Now in his second year as artistic director, Stephen Brotebeck said he had more input into this year’s productions, as the 2018 season was largely in order before he was hired and brought in to the selection discussions with Dean Gail Humphries Mardirosian, Burke, director of production Michael Burke, and assistant artistic director Rob Doyen.

Brotebeck says this year’s plans in Okoboji build on the success of last year’s schedule. “In 2018 we featured familiar titles, classic shows and a and a few things the OST hadn’t done before,” he said.

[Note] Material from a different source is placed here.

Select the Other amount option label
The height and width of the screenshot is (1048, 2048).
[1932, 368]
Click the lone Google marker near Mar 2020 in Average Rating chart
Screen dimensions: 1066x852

“We heard some really great feedback about that selection, especially the entertainment value, and the quality of the performances. So we made a concerted effort to take a hard look at shows that were well-known, like the opening show, ‘Honky Tonk Angels,’ that has every great country song you could ever think of in it -- songs like “Rocky Top,” ”‘Fancy,’” “Stand by your man,” “Harper Valley PTA” and “Almost Persuaded.” Everyone will remember the songs even if they don’t recognize the titles.”

“The goal when we were talking on campus this year was to look at more recognizable titles and things we’d never done before -- or at least not in recent years. Ken Ludwig’s adaptation of Agatha Christie’s “Murder On The Orient Express,” a 1934 novel that became a movie 40 years later, is one we wanted to take on. It’s a new version by the same playwright who wrote “Lend Me a Tenor.”

Burke added that “Steel Magnolias,” “Mary Poppins,” and “Mamma Mia!” were all really popular and successful shows, too.

Brotebeck, said while the OST most often uses freelance directors for its productions, he will be directing “Murder on the Orient Express,” then, two weeks later, directing and choreographing “Mary Poppins,” which features the Sherman Brothers music from 1964.

Paul Finocchiaro, who directed last year’s closer, “Throughly Modern Millie,” is directing and choreographing “Honky Tonk Angels.” Katie Banville, a young director from California, will direct “Beehive -- The 60’s Musical.” And, Robin Levine, who was in the original Broadway production of “Mamma Mia!,” will be directing and choreographing the show here.”

On the simpler side of life, Brotebeck and Burke are also excited about the four Boji Bantam Children’s Theatre productions, that begin June 19, with “Treasure Island,” followed by “Red Riding Hood,” “Miss Electricity” and “The Ugly Duckling.”

Again, with a mix of contemporary and classic shows, Burke says the Bantam has been fun for kids of all ages.

“We have had tremendous success in the Bantam. We love to see the multiple generations -- parents, grandparents, aunts and uncles -- enjoying classic tales through the performing arts instead of on a smart phone.”

Burke also said that several area children will be sought to audition for roles as “No Neck Monsters,” in the July production of “Cat On A Hot Tin Roof.” Another show also calls for a small dog, which Burke admits, may be more difficult to find.

Two shows have already been added to the summer schedule to accommodate anticipated high ticket sales for “Mamma Mia!” and “Mary Poppins,” with the expectation that both will enjoy high ticket sales. One of those shows comes On July 5, following a matinee performance the previous day so as not to conflict with the 4th of July fireworks over West Lake Okoboji.

“We often get bus groups for the added matinees,” Burke said. “We get everything from book clubs to Red Hat Ladies to mystery tours, where the participants have no idea where they’re headed. It’s always fun to see 50 people getting off the bus at a destination they didn’t expect.”